Search code examples
zshifs

Splitting a file in a shell script adds unwanted newlines


I need to process a long text file splitting it into many smaller files. I have a single pass while - read - done <inputfile loop and when a line is matched, that signals the start of new output file. The matched lines are always preceded by a newline character in the input file.

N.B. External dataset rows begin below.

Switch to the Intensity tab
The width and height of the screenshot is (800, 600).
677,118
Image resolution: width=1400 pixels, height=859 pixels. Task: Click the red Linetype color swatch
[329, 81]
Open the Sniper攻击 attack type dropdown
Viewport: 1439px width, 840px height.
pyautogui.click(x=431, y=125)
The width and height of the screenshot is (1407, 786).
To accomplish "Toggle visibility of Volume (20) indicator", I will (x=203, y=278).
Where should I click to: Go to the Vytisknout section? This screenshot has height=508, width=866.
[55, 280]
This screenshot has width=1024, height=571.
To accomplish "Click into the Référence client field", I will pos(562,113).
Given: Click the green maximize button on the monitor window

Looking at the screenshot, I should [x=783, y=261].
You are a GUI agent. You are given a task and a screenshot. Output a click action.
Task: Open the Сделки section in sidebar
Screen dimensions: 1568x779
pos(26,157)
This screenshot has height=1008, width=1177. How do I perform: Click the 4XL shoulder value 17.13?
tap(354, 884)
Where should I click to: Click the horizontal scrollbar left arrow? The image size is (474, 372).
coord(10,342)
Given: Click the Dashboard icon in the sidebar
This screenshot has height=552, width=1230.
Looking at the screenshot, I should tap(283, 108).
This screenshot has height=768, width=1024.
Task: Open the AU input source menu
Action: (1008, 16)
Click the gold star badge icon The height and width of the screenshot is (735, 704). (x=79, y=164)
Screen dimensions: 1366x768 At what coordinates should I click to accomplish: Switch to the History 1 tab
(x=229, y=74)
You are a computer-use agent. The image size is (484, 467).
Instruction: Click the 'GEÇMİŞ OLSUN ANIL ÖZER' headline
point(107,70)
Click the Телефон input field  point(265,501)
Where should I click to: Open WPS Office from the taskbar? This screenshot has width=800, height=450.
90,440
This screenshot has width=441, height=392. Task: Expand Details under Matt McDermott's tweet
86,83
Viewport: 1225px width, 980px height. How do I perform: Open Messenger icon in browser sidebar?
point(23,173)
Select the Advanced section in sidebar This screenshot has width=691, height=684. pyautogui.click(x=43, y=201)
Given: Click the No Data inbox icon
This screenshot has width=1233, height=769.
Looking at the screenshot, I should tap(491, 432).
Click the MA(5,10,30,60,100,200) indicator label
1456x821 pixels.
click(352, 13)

My problem is that the output files (except the final one) are extended by a newline character. I have recreated the problem in this short example.

#!/bin/zsh

rm inputfile outputfile1 outputfile2
IFS=''
printf "section1\nsection1end\n\nsection2\nsection2end\n" >inputfile

echo "  open outputfile1"
exec 3<> outputfile1
counter=1
IFS=$'\n'

while IFS= read line; do

    if [[ "$line" == "section2" ]]; then
        echo "  Matched start of section2. Close outputfile1 and open outputfile2"
        exec 3>&-
        exec 3<> outputfile2
    fi
    echo "$line" >&3
    echo $counter $line
    let "counter = $counter + 1"
done <inputfile
echo "  Close outputfile2"
exec 3>&-

echo
unset IFS
echo `wc -l inputfile`
echo `wc -l outputfile1`
echo `wc -l outputfile2`
echo "  The above should show 5, 2, 2 as desired number of newlines in these files."

Which outputs:

  open outputfile1
1 section1
2 section1end
3
  Matched start of section2. Close outputfile1 and open outputfile2
4 section2
5 section2end
  Close outputfile2

5 inputfile
3 outputfile1
2 outputfile2
  The above should show 5, 2, 2 as desired number of newlines in these files.

Solution

  • Option 1

    Get rid of all empty lines. This only works if you don't need to retain any of the empty lines in the middle of a section. Change:

        echo "$line" >&3
    

    To:

        [[ -n "$line" ]] && echo "$line" >&3
    

    Option 2

    Rewrite each file using command substitution to trim any trailing newlines. Works best with short files. Change:

            exec 3>&-
            exec 3<> outputfile2
    

    To:

            exec 3>&-
            data=$(<outputfile1)
            echo "$data" >outputfile1
            exec 3<> outputfile2
    

    Option 3

    Have the loop write the line from the prior iteration, and then do not write the final line from the prior file when you start a new file:

    #!/bin/zsh
    
    rm inputfile outputfile1 outputfile2
    IFS=''
    printf "section1\nsection1end\n\nsection2\nsection2end\n" >inputfile
    
    echo "  open outputfile1"
    exec 3<> outputfile1
    counter=1
    IFS=$'\n'
    
    priorLine=MARKER
    while IFS= read line; do
        if [[ "$line" == "section2" ]]; then
            echo "  Matched start of section2. Close outputfile1 and open outputfile2"
            exec 3>&-
            exec 3<> outputfile2
        elif [[ "$priorLine" != MARKER ]]; then
            echo "$priorLine" >&3
        fi
        echo $counter $line
        let "counter = $counter + 1"
        priorLine="$line"
    done <inputfile
    echo "$priorLine" >&3
    echo "  Close outputfile2"
    exec 3>&-
    
    echo
    unset IFS
    echo `wc -l inputfile`
    echo `wc -l outputfile1`
    echo `wc -l outputfile2`
    echo "  The above should show 5, 2, 2 as desired number of newlines in these files."